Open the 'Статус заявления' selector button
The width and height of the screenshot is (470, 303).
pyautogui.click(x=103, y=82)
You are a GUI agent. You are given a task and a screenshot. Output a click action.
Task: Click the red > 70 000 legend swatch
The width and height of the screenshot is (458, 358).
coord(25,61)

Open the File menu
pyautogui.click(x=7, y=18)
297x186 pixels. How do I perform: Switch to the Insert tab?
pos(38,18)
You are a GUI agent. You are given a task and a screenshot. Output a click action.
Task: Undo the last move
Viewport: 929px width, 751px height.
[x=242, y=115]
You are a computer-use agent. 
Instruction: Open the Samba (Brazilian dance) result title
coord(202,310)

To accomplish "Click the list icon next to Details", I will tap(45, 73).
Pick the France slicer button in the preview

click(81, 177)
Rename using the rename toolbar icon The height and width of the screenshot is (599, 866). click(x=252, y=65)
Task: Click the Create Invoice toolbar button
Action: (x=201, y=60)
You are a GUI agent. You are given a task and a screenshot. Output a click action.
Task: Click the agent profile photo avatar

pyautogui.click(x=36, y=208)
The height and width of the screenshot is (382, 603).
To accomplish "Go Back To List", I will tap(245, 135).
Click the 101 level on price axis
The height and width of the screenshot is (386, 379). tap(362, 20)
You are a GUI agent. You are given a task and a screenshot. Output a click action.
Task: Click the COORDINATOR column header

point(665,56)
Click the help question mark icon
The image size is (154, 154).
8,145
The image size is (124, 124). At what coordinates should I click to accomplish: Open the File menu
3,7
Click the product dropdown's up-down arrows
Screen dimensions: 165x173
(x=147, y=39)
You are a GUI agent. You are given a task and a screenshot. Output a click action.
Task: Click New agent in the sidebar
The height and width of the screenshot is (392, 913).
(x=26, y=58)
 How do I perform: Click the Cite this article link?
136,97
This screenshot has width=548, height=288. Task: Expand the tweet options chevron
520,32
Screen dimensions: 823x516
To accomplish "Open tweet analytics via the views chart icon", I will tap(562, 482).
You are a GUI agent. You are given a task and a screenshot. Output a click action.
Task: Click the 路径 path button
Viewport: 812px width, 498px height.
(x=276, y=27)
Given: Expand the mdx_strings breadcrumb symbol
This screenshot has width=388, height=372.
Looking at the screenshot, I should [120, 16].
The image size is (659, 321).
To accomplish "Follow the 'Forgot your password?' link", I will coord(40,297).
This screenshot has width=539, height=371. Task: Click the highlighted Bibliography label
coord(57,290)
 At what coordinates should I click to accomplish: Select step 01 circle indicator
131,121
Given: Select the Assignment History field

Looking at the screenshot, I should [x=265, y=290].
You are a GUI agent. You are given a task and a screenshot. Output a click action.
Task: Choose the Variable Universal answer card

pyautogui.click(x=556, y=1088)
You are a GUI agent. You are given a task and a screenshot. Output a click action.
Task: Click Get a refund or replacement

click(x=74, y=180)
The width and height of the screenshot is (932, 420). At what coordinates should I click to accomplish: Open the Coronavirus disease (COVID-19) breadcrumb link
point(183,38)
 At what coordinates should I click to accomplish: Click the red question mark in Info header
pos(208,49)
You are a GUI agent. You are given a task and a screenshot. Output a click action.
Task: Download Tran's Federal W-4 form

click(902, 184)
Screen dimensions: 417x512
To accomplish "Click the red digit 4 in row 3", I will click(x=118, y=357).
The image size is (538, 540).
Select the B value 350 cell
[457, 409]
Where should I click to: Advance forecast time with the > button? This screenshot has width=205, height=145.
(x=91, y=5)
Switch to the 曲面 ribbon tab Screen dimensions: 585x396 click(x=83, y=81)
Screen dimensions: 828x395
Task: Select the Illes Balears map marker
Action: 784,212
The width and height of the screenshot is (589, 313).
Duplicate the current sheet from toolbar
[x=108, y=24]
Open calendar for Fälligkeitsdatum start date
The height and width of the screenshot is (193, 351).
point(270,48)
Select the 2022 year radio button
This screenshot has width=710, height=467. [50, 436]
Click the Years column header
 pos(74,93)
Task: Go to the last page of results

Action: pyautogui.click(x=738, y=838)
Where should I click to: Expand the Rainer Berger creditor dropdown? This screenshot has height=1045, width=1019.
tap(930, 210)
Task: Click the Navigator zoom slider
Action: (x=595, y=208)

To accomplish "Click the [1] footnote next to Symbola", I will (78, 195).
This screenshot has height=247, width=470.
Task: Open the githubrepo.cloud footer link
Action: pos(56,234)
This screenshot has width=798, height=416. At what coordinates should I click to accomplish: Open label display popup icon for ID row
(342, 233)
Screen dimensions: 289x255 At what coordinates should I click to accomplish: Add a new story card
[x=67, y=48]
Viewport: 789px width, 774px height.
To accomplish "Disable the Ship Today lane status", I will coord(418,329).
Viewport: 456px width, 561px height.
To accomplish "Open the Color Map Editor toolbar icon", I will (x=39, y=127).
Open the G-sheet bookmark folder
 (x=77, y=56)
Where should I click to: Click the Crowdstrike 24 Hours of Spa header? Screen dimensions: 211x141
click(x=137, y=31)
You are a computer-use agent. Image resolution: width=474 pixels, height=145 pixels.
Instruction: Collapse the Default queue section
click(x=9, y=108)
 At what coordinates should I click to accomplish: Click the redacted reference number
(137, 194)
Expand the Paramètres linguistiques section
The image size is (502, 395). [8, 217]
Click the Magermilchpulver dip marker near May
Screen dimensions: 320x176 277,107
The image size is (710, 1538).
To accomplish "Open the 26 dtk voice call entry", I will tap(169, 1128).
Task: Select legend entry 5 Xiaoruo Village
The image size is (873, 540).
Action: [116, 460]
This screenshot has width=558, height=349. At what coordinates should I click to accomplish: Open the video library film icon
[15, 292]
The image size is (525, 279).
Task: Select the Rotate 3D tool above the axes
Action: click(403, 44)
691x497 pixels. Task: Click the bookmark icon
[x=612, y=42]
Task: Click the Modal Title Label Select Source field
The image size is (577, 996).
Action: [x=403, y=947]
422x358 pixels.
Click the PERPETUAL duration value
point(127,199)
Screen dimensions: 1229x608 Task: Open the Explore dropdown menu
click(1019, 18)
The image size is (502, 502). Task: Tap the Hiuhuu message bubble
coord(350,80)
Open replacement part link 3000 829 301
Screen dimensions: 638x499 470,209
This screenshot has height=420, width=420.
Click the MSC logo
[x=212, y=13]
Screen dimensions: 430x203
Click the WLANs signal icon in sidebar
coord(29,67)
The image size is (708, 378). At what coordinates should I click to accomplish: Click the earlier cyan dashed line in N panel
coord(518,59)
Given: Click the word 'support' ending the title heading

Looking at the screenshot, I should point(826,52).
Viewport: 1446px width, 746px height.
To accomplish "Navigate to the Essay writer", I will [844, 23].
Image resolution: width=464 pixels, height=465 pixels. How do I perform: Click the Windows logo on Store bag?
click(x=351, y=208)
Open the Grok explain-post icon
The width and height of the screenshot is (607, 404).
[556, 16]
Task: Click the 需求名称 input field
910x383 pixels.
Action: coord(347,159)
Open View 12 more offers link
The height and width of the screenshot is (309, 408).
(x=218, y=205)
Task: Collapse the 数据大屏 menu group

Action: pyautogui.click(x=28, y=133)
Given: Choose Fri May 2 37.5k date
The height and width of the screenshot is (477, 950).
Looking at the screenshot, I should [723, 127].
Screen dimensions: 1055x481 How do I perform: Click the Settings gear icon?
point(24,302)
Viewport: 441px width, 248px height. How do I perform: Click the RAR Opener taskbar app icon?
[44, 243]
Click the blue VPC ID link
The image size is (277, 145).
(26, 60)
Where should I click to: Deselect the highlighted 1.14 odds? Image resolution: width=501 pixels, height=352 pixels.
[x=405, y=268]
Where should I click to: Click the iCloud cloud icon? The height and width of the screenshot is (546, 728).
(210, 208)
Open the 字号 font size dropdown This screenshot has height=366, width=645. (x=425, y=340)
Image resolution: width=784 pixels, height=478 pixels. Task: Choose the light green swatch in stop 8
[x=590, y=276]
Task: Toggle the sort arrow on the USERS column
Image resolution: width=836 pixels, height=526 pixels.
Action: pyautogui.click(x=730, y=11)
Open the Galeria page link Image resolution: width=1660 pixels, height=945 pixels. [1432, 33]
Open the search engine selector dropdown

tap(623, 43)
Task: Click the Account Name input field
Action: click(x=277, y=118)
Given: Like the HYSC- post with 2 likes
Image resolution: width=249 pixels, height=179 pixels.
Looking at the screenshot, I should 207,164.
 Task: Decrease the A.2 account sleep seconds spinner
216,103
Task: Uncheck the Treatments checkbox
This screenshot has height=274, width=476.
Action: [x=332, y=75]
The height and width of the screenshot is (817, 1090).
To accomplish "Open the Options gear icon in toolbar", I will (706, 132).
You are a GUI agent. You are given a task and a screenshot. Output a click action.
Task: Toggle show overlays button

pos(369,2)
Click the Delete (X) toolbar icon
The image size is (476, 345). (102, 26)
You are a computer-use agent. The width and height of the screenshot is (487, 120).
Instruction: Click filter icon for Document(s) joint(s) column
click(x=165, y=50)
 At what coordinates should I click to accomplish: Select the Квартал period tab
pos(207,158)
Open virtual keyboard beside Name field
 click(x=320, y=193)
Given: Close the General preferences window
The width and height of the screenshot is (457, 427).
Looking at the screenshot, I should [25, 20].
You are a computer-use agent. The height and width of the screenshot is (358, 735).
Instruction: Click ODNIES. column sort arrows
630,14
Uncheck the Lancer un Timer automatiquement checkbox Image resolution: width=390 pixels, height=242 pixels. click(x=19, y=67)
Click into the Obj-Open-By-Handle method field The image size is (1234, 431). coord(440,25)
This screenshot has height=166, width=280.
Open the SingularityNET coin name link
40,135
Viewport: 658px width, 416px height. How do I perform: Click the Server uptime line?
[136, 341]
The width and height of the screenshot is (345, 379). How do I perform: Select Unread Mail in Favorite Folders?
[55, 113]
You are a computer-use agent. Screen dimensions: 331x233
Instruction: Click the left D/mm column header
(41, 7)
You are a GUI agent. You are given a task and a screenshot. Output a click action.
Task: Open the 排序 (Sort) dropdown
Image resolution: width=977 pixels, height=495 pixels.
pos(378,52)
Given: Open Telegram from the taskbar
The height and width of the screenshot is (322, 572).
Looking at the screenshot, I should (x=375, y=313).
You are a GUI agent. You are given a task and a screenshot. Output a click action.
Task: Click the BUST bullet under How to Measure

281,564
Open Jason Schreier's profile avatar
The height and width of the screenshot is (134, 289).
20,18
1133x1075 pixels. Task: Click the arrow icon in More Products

**********

**What to do**
Provide only the number of lines within the material that contain the string "computer".

**Answer for the task**
5